Historical & philosophical context Master
The capacitance concept emerged from the practical electrostatics of the 18th and early 19th centuries — Leyden jars, Volta's electroscope, condensers in early telegraphy — well before its mathematical formalisation. Cavendish in unpublished work circa 1771 (rediscovered by Maxwell in 1879 and edited as The Electrical Researches of the Honourable Henry Cavendish) measured capacitances of various conductors and obtained the inverse-square law independently of Coulomb. Faraday's experimental work in the 1830s introduced the dielectric concept and the term "capacity"; Maxwell systematised the theory in his Treatise on Electricity and Magnetism (1873) [Maxwell1873], where Volume 1 Part I Chapter III gives the modern treatment of the capacitance matrix as a symmetric quadratic form.
Thomson (Lord Kelvin) introduced the method of images and the variational viewpoint in his 1845 paper [Thomson1845] in the Cambridge and Dublin Mathematical Journal. His minimum-energy theorem for the equilibrium distribution of charge on a conductor — that the actual charge configuration minimises the electrostatic energy at fixed total charge — anticipated the Dirichlet principle and supplied the first variational characterisation of equilibrium in field theory.

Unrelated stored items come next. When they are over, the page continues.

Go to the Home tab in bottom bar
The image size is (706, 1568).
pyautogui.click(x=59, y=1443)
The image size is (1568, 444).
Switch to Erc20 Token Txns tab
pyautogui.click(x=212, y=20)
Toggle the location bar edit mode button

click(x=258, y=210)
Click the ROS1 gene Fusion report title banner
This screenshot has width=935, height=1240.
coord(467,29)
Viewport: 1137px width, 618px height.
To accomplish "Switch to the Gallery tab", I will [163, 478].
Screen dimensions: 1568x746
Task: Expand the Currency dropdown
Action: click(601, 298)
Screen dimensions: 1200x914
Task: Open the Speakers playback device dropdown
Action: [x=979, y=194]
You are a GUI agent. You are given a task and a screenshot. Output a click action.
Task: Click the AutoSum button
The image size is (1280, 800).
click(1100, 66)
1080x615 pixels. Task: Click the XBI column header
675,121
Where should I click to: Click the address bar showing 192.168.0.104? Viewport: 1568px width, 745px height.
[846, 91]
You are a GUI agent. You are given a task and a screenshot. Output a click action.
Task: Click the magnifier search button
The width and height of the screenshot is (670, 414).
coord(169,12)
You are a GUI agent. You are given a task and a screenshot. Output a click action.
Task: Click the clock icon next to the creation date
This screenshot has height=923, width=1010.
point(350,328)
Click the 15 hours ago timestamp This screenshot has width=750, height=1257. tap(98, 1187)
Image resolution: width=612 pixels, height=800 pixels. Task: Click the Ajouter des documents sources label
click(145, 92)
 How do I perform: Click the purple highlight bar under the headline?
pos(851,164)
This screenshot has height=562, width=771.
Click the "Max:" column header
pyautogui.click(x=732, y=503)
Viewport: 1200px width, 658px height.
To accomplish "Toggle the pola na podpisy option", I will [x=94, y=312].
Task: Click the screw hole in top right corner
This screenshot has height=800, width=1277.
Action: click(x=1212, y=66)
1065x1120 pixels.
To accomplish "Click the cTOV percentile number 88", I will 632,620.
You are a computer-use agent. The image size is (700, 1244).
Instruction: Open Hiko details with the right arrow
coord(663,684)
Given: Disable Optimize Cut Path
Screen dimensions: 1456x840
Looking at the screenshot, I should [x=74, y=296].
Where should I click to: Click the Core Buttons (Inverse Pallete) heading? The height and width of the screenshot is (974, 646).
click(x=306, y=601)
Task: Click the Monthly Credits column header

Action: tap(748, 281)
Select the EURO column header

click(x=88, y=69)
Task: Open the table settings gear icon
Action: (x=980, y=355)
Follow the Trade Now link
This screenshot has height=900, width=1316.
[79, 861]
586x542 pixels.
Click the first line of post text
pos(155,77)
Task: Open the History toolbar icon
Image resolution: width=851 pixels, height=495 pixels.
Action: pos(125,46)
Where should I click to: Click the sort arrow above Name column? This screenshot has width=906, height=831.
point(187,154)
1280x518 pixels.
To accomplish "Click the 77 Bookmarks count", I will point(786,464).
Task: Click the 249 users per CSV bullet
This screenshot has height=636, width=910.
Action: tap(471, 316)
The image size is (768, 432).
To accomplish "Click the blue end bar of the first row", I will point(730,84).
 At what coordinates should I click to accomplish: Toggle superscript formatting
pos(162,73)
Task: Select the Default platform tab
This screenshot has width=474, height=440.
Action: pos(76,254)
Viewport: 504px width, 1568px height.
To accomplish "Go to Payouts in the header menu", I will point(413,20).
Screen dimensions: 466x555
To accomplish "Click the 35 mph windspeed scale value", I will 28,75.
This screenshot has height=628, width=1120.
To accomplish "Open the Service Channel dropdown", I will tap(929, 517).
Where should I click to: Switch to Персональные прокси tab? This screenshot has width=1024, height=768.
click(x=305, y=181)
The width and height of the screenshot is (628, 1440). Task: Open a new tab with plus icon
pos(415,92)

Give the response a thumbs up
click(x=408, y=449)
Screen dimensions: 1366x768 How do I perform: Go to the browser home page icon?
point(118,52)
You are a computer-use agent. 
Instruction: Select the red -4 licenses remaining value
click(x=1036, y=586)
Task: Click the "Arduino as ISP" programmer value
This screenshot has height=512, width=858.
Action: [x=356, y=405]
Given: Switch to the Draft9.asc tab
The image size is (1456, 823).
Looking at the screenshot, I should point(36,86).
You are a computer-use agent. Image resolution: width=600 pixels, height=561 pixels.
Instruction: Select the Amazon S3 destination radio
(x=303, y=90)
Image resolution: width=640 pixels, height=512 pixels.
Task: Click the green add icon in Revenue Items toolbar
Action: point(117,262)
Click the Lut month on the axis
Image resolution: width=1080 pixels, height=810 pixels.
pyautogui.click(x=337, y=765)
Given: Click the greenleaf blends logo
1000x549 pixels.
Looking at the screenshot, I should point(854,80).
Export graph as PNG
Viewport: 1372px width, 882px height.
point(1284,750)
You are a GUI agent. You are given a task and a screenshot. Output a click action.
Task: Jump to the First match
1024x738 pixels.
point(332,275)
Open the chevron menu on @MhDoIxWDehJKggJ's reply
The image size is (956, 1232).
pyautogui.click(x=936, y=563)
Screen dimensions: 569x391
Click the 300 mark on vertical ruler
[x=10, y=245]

Kirchhoff's 1845 work on current networks and Helmholtz's 1853 paper on the energy theorem for conductors completed the variational framework, which Hilbert in 1904 placed on rigorous existence-theoretic foundations through what he called the Direct Method of the calculus of variations.
The Polya-Szegő monograph Isoperimetric Inequalities in Mathematical Physics (1951) [PolyaSzego1951] in the Annals of Math Studies series brought together capacity, principal eigenvalues, torsional rigidity, and heat content under a single symmetrisation framework, establishing the ball as the extremal body for a wide class of physical-geometric functionals. The same techniques flow through Federer's geometric measure theory of the 1960s, Talenti's 1976 sharp constants for Sobolev inequalities, and modern symmetrisation in calculus of variations. The modern computational realisation — capacitance extraction in VLSI via boundary element methods — descends through Stratton-Chu's 1939 boundary-integral formulation, Costabel-Stephan's 1985 Math. Z. analysis of boundary integral operators, and Nabors-White's 1991 fast multipole accelerator.